> _İstenen Görev 1_
Ay ile dişil güç arasındaki bağı ele alan metne göre tarım toplumları hangi takvimleri Ay'a göre belirlemiştir?
> _İstenen Görev 2_
Ay ile dişil güç arasındaki bağı ele alan metni son cümlesinden itibaren sürdürünüz.

> _Verilen Metin_
####

Dişil Gücün Gizemliliği: 

Güneş açık, sürekli ve eril güç olarak görülürken; Ay değişken, gizemli, geceyle bağlantılı ve bu nedenle dişil güçle özdeşleştirilmiştir.

Toplumsal Ritüeller: 

Tarım toplumları hasat, ekim ve ritüel takvimlerini Ay’a göre belirlemişlerdir. Kadınların da doğurganlık ritüelleri bu takvime bağlanmıştır.

####

> _Gösterilen Bilgiler_
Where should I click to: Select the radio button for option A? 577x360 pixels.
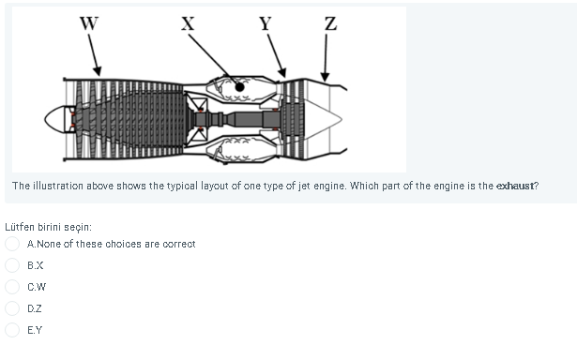(13, 244)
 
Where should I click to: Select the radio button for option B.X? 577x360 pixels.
(13, 265)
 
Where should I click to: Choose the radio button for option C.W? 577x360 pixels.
(13, 287)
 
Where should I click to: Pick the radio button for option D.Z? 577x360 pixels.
(13, 308)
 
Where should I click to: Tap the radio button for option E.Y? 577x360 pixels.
(13, 329)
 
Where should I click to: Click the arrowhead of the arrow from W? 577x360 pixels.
(99, 73)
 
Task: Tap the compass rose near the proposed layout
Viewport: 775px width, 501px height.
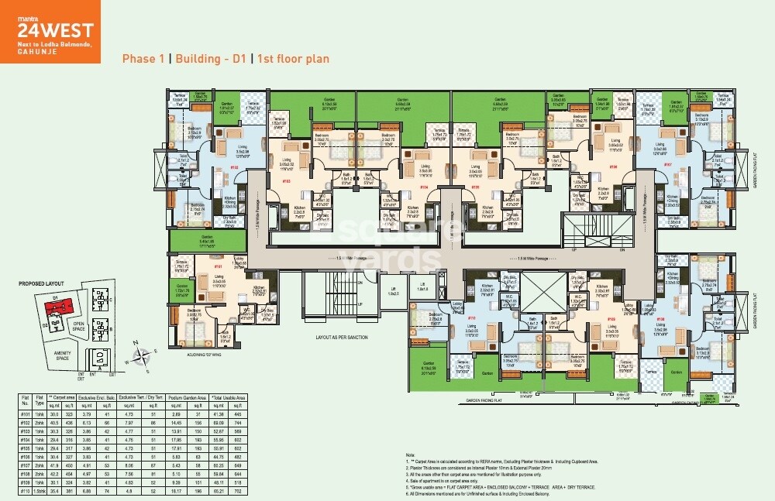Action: tap(142, 356)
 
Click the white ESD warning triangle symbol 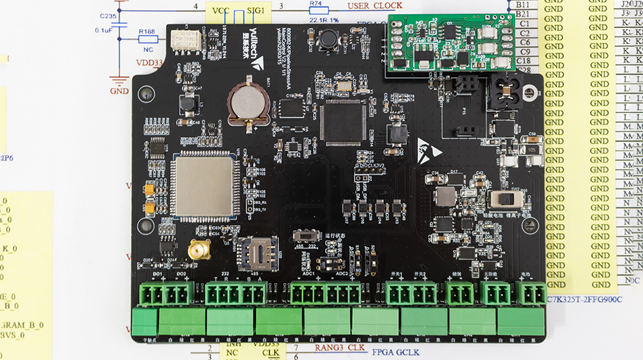tap(429, 148)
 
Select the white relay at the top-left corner tap(186, 41)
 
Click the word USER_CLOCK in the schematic tap(375, 6)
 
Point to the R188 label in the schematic tap(147, 31)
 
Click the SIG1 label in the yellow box tap(255, 11)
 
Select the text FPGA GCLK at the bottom tap(397, 352)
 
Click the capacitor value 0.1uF tap(104, 30)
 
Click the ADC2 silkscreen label tap(342, 274)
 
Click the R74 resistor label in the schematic tap(316, 4)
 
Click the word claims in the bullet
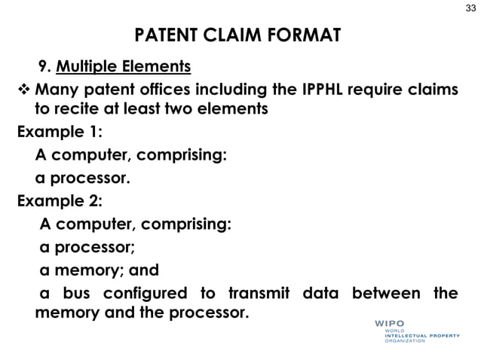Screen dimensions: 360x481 [430, 91]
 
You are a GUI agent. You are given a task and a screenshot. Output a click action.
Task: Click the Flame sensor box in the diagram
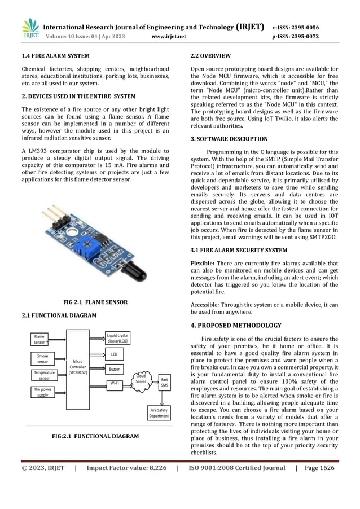39,340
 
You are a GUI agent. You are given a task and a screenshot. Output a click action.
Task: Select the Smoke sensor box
42,359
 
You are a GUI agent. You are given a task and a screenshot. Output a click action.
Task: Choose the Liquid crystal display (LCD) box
118,339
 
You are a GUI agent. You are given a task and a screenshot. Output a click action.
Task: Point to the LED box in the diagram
114,354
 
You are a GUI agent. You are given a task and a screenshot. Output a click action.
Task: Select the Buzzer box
114,370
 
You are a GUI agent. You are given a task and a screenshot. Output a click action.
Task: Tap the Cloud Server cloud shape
141,379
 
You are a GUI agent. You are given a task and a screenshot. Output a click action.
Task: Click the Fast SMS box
164,383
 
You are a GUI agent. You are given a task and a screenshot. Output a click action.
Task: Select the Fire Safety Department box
159,413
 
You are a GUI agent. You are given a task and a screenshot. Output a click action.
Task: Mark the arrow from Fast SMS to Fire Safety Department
164,398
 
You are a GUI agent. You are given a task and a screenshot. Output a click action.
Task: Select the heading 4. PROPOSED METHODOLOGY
235,326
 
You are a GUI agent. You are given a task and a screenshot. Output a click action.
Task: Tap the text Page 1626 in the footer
319,468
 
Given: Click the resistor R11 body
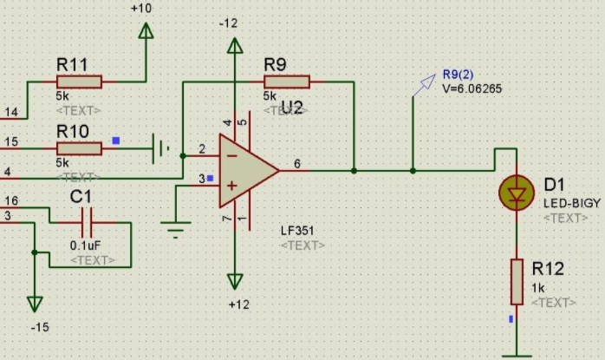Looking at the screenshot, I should pos(79,82).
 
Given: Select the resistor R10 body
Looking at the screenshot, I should pos(79,148).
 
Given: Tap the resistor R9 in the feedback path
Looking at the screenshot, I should pos(286,82).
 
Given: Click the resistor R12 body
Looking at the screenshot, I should pos(517,281).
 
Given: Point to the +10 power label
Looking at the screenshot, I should pos(140,8).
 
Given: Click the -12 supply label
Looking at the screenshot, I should pos(229,23).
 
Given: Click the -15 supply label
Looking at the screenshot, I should pos(40,327).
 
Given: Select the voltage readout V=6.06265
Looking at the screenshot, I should pos(472,88).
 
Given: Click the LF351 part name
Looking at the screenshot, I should pos(297,231).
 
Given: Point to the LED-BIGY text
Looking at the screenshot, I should pos(572,203).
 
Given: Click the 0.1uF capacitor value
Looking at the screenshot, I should pos(84,245).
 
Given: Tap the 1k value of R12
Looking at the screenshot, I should pos(538,287).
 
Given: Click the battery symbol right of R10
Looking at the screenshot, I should pos(159,148).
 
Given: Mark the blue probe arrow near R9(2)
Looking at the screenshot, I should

####

> _Beklenen Çıktı 1_
Hasat, ekim ve ritüel takvimlerini.

> _Beklenen Çıktı 2_
Böylece kadının Ay ile ilişkilendirilmesi yalnızca biyolojik değil, kozmolojik ve kültürel düzeyde de evrensel bir arketip olarak ortaya çıkmıştır. Bu benzetme yalnızca biyolojik düzeyde değil, aynı zamanda teolojik ve ruhsal düzeyde de geçerlidir. Ay’ın ışığı yoktur ama aldığı ışığı yansıtarak karanlığı aydınlatır. Kadın da kendi doğasıyla Tanrısal ışığı dönüştürüp yaşama aktarır. Bu nedenle Kabala’da kadın, Malkhut sefirasının yeryüzündeki simgesi kabul edilir. Ay’ın eksilmesi ve dolması, insanın Tanrısal ışıkla kurduğu ilişkinin iniş çıkışları gibidir. Kadının döngüsel doğası da bu iniş çıkışların canlı metaforudur.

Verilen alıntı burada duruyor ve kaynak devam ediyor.